- Poster
- Directed by: Deepak Bandhu
- Produced by: A.Singh
- Starring: Amar Sidhu Sumona Chakravarti Anant Jog Nagesh Bhonsle
- Cinematography: Andrew Strahorn
- Edited by: Raju Surve
- Music by: Tutul, Bapi, Hanif Sheikh
- Release date: 19 February 2010;
- Country: India
- Language: Hindi

= Aakhari Decision =

Aakhari Decision is a 2010 Indian Hindi-language action film directed by Deepak Bandhu. The film stars Amar Sidhu and Sumona Chakravarti with Anant Jog and Nagesh Bhonsle playing important roles.

==Cast==
- Amar Sidhu as Arjun Jaiswal
- Sumona Chakravarti as Mansi
- Anant Jog as Commissioner Shyam Singh
- Nagesh Bhonsle as Victor
- Mushtaq Khan
- Kamlesh Sawant as Rajeev Chowdhary
- Navni Parihar

== Production ==
LA-based doctor Amar Sidhu made his acting debut through this film.

== Soundtrack ==
Music by Tutul, Bapi, and Hanif Sheikh.
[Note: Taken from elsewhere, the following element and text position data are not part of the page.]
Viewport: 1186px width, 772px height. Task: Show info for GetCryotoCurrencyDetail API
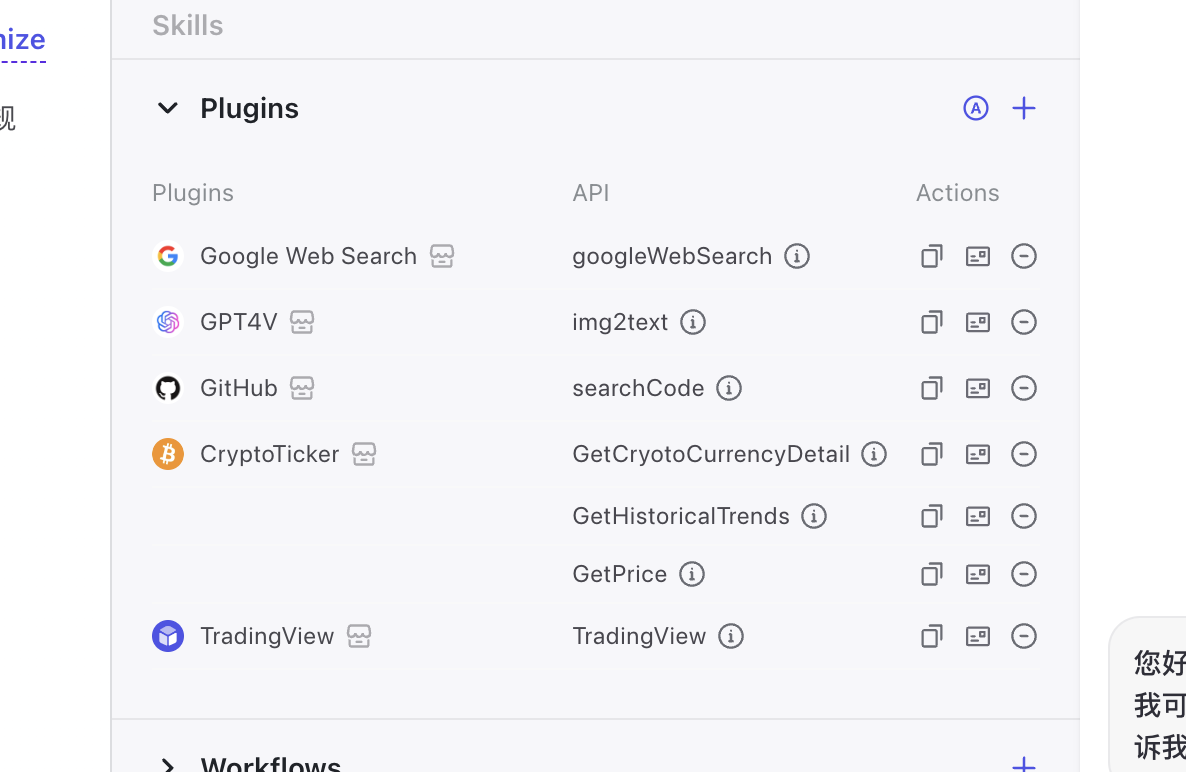tap(874, 454)
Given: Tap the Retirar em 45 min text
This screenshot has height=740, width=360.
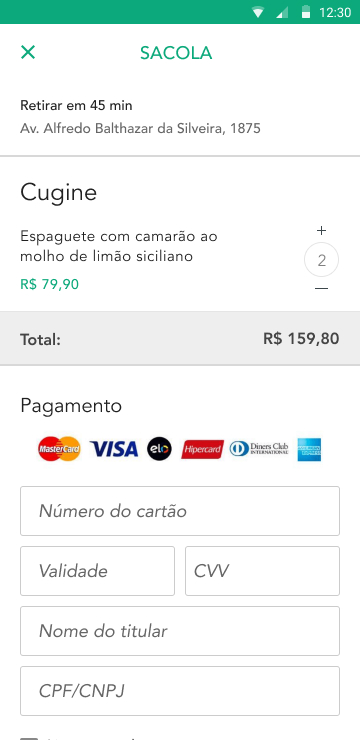Looking at the screenshot, I should [x=76, y=106].
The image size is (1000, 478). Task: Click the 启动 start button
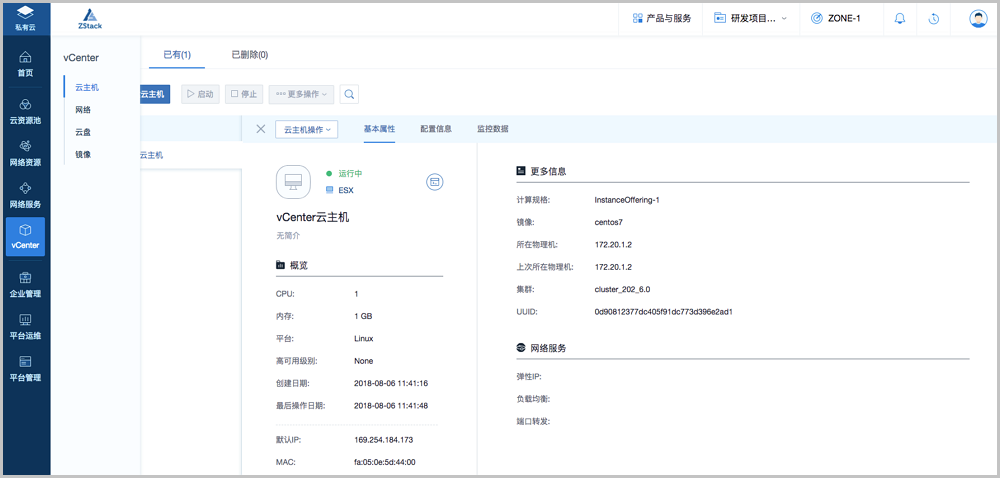(x=200, y=94)
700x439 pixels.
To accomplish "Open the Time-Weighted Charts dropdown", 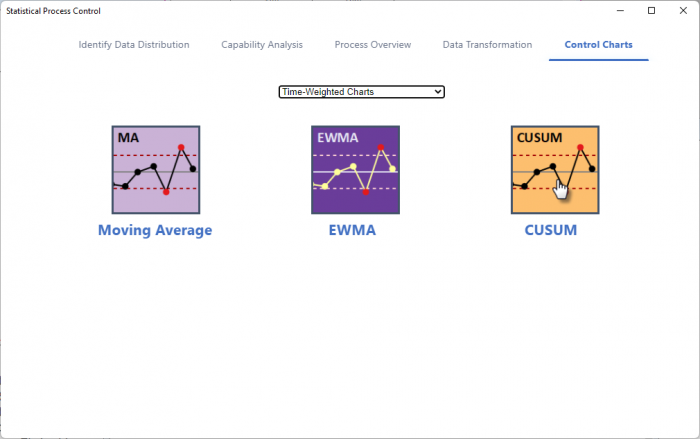I will click(362, 92).
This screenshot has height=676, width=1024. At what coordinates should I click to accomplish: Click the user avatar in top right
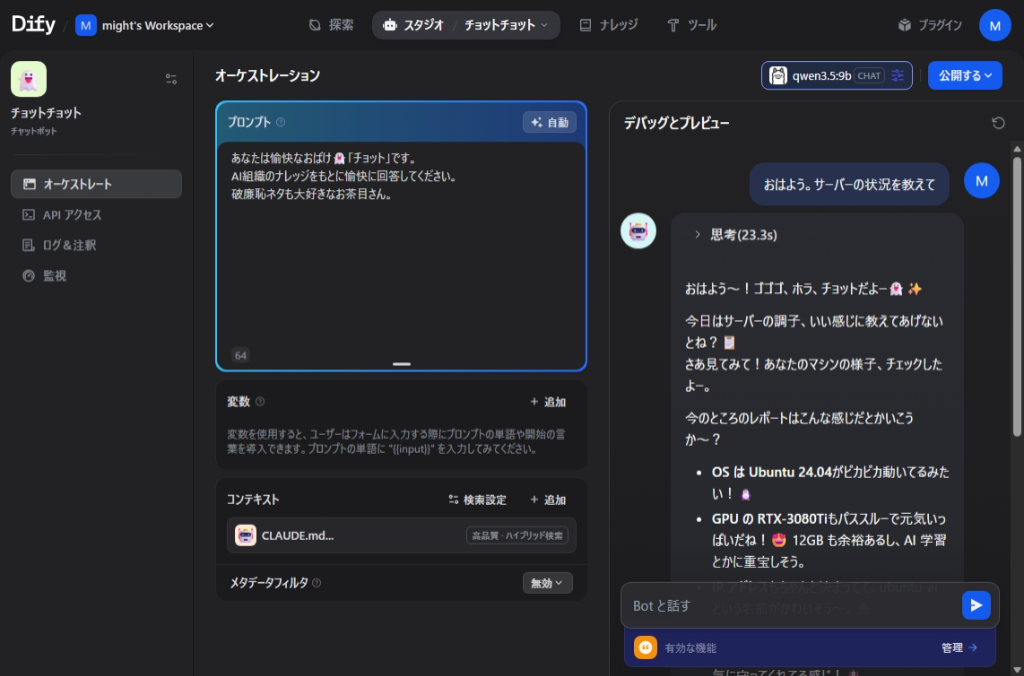995,25
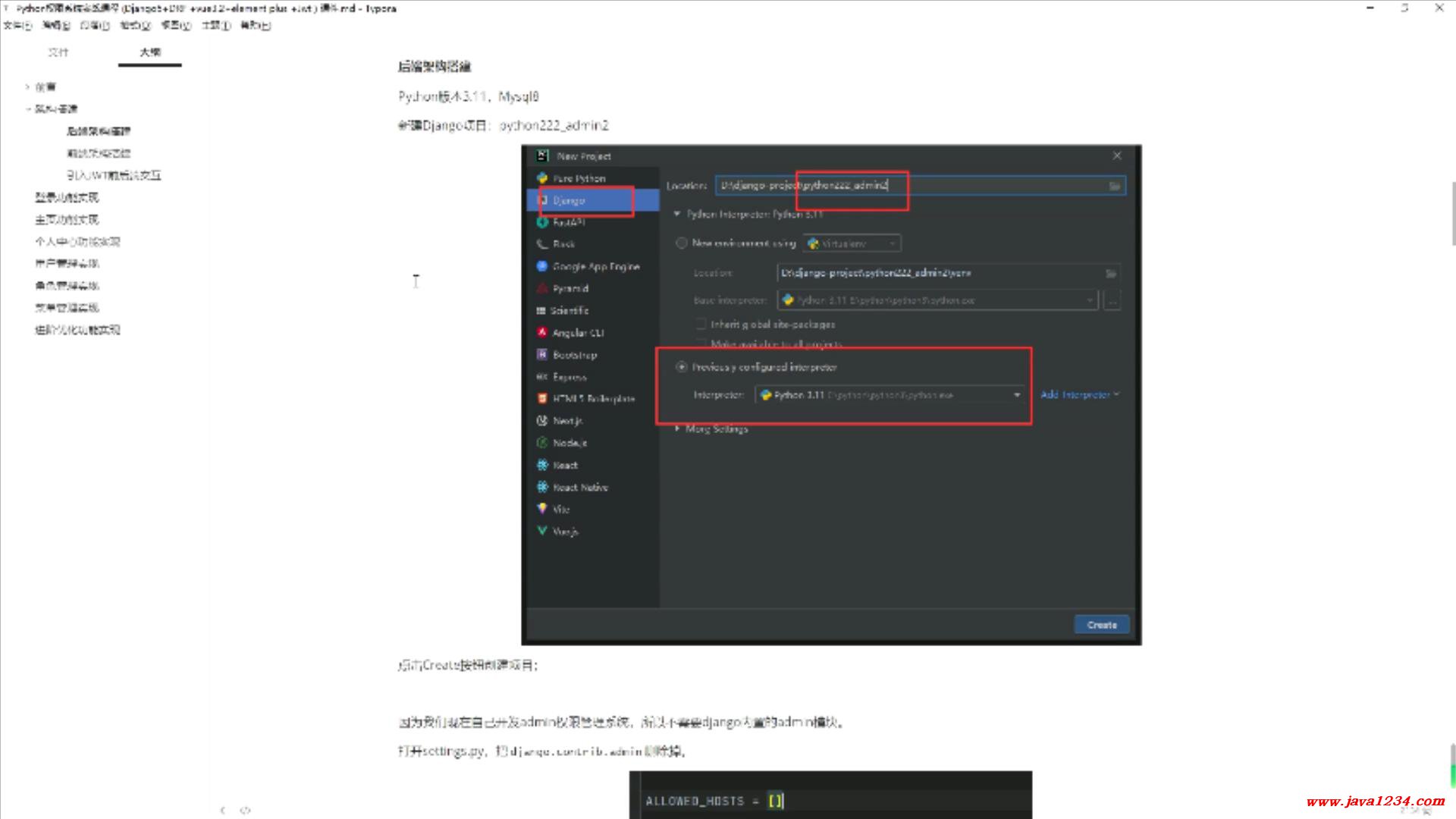The image size is (1456, 819).
Task: Open the Interpreter Python 3.11 dropdown
Action: click(1017, 395)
Ranjeet attended the film's audio launch.

| No. | Title | Singer(s) | Length |
|---|---|---|---|
| 1. | "Zaara Maara Maara Se" | Shaan |  |
| 2. | "Maula Mere Maula Mere" | Shaan |  |
| 3. | "Yeh Asmaan Yeh Zameen" | Hamza |  |
| 4. | "Oye Paape Ek Peg Do" | Kailash Kher |  |
| 5. | "Zaara Maara Maara Se" (Remix) | Zubeen Garg |  |
| 6. | "Yeh Asmaan Yeh Zameen" (Remix) | Hamza |  |

==Release==
The film was screened at the Pravasi Film Festival in Delhi, India in January 2010.